HMRC issues fresh advice on avoiding scams
HMRC is warning members of the public to be careful if they receive an email, call or text people claiming to be from tax authority.
And it is advising people not to reply directly to any suspicious contact, but to inform HMRC straight away (search GOV.UK for ‘HMRC scams’).
A spokesman for the Revenue said: “You can be sure that HMRC won’t ring out of the blue threatening your arrest. But if someone contacts you claiming to be from HMRC, it could be a scam. The department will only ever call asking for payment on a tax or tax credit debt that you already know about, usually through a letter.”
In the last year HMRC:
- received 1,048,396 referrals from the public about suspicious contact, nearly half offering bogus tax ‘rebates’ or ‘refunds’.

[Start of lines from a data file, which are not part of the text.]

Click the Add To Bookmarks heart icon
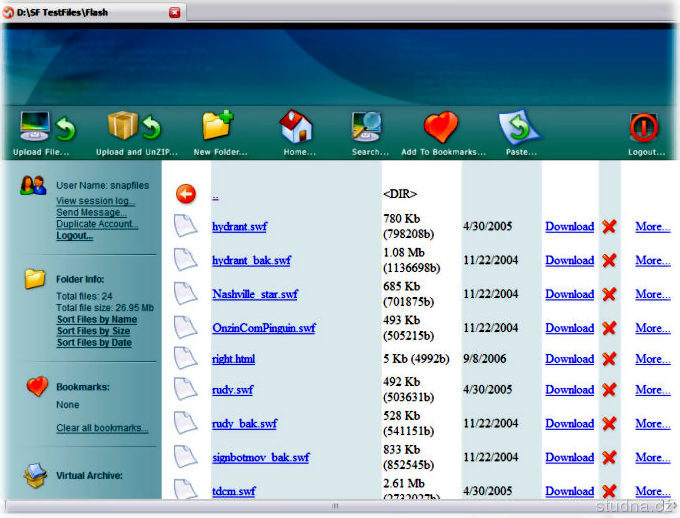 click(441, 127)
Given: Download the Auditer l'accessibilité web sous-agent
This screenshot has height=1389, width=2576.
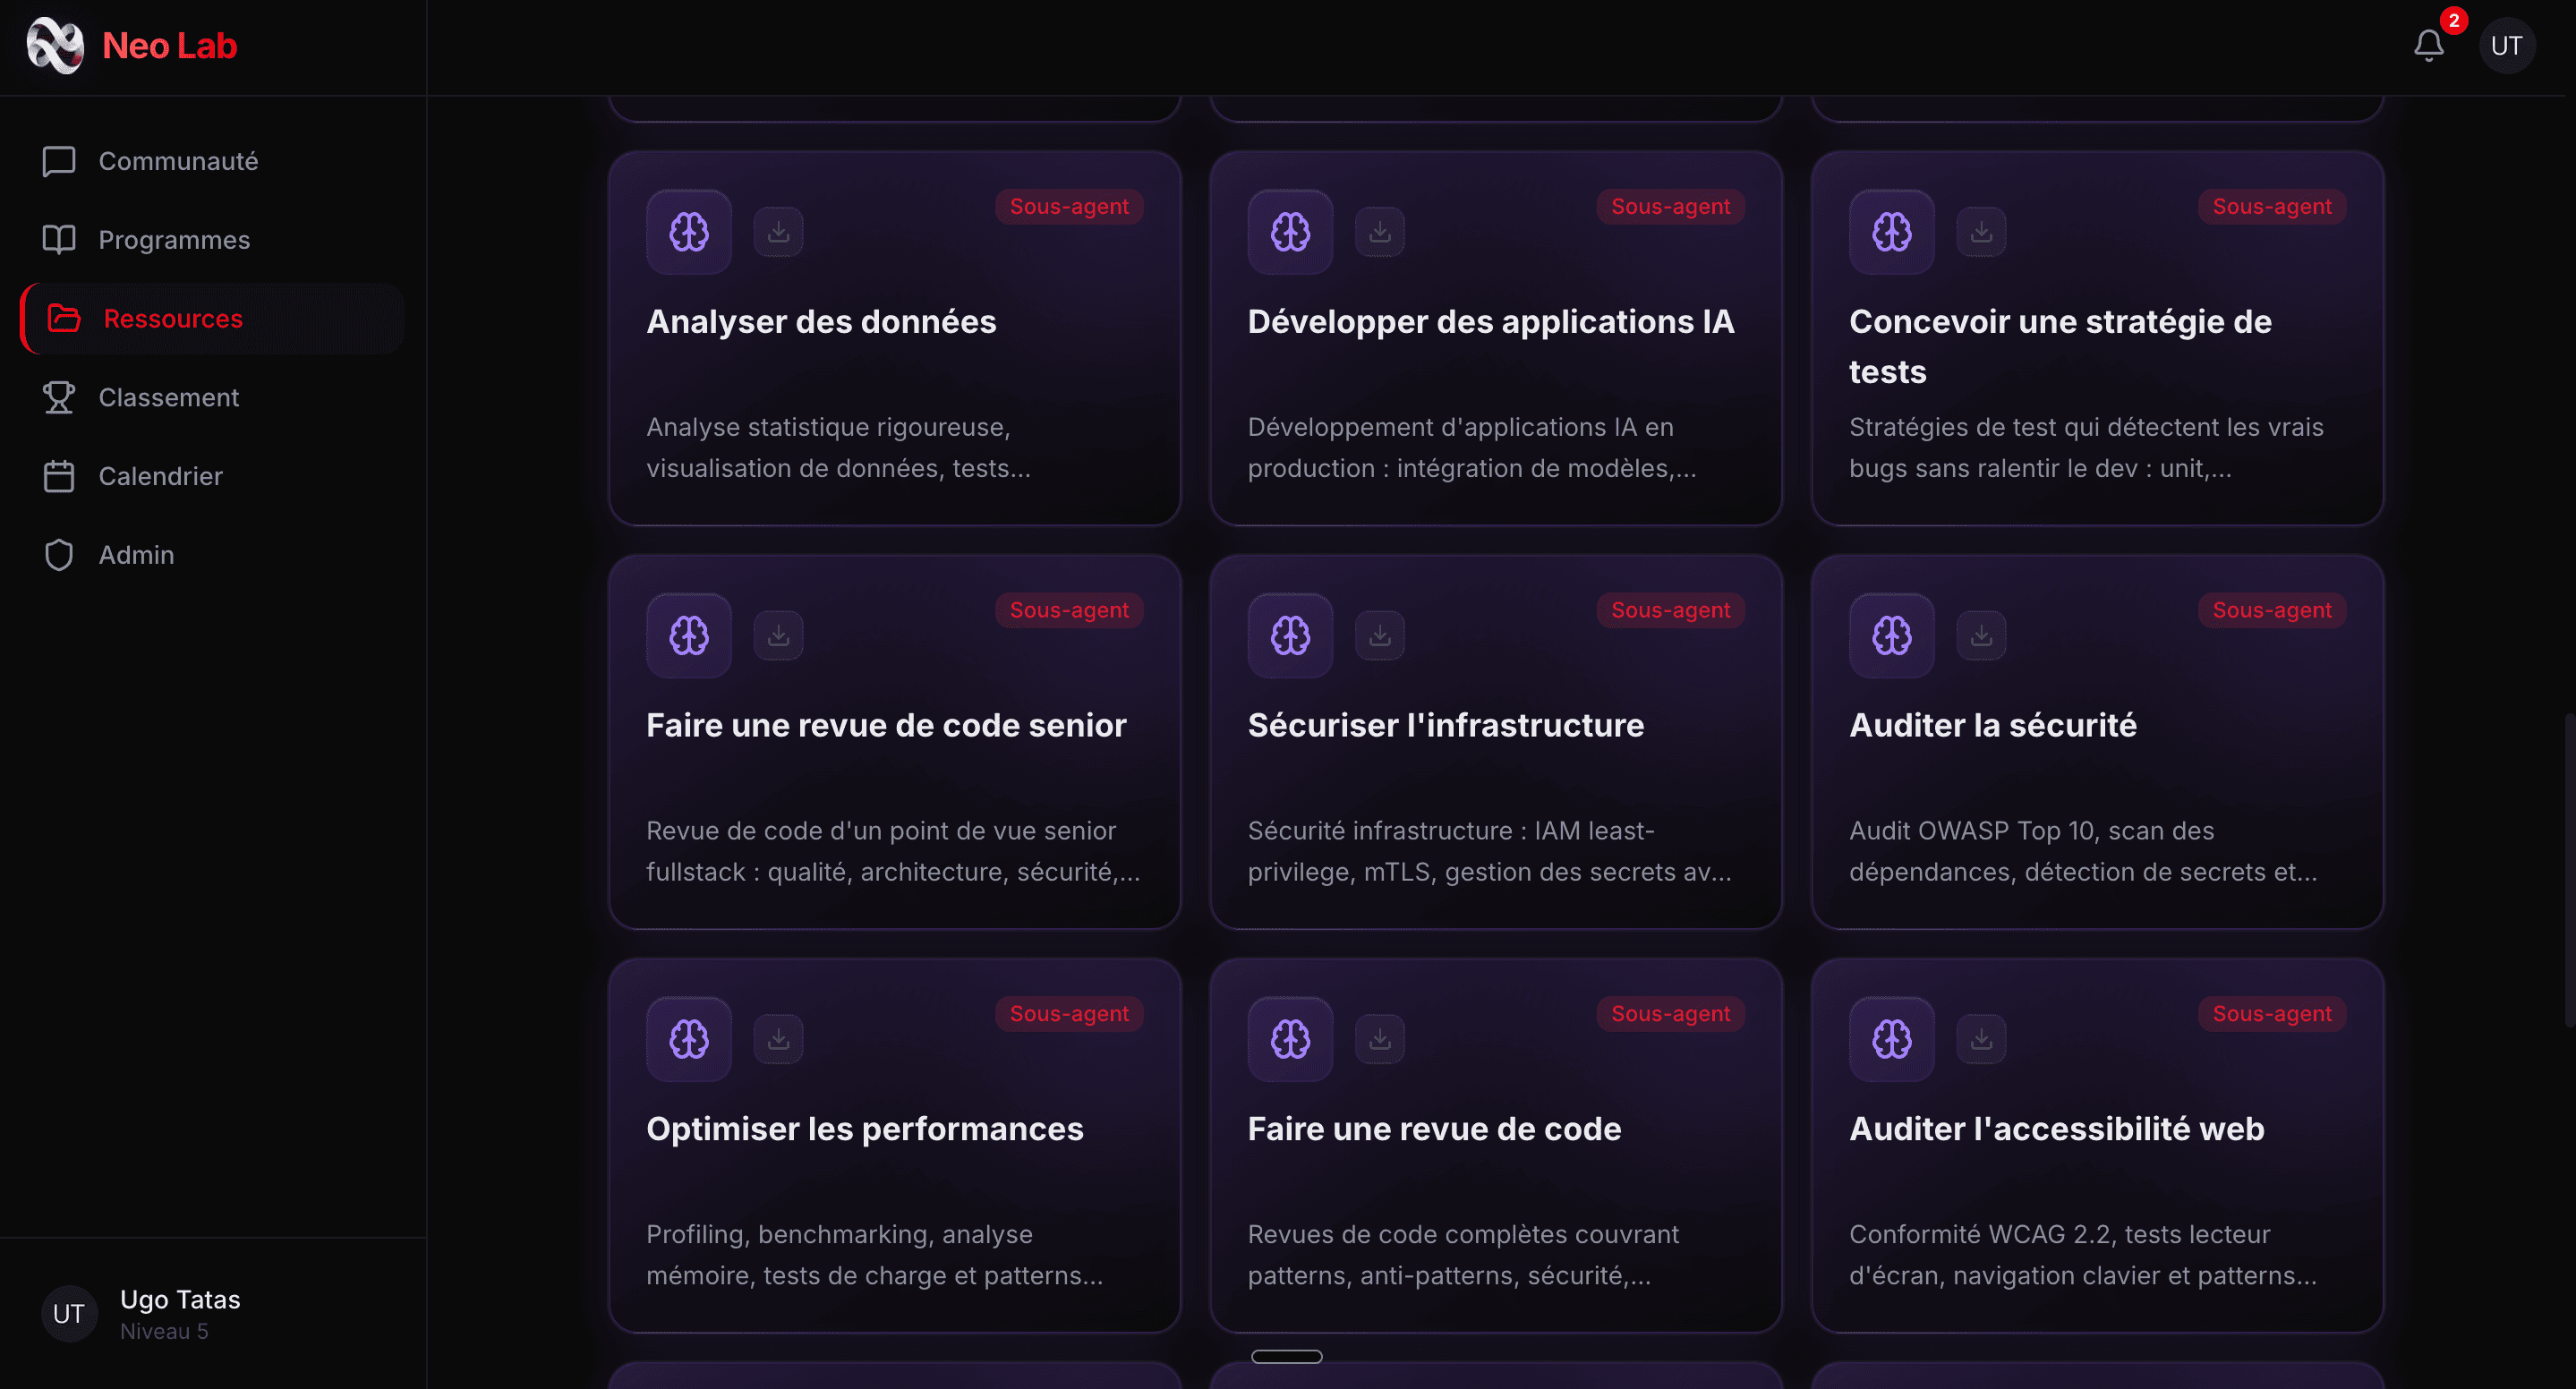Looking at the screenshot, I should [1981, 1039].
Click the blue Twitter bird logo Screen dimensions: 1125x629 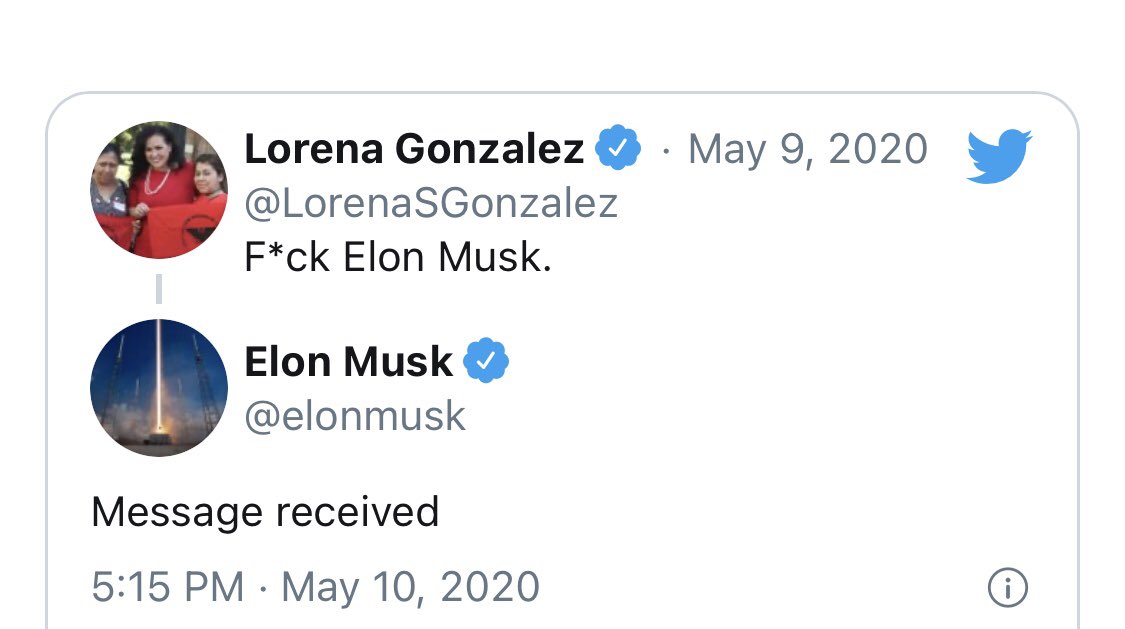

- worked with the telecoms industry and Ofcom to remove nearly 2,460 phone numbers being used to commit tax phone scams.
- received 441,954 reports of phone scams in total, 117% up on the previous year.
- reported more than 13,315 malicious web pages for takedown.
- detected 462 Covid-19 financial scams, most by text message.
- asked internet service providers to take down 441 Covid-19 scam web pages.
Many scams mimic government messages to so that they look authentic and reassuring. HMRC is a familiar brand, which criminals abuse to add credibility to their scams.
The Revenue said the main things to look out for are:
- Is the contact unexpected?
- Does it offer a refund, rebate or financial support?
- Does it ask for personal information?
- Is it threatening?
- Does it ask you to transfer money?
HMRC’s advice is to:
- Take a moment to think before parting with your money or information.
- Don’t give out private information or reply to text messages, and don’t download attachments or click on links in texts or emails you weren’t expecting.
- Do not trust caller ID on phones. Numbers can be spoofed.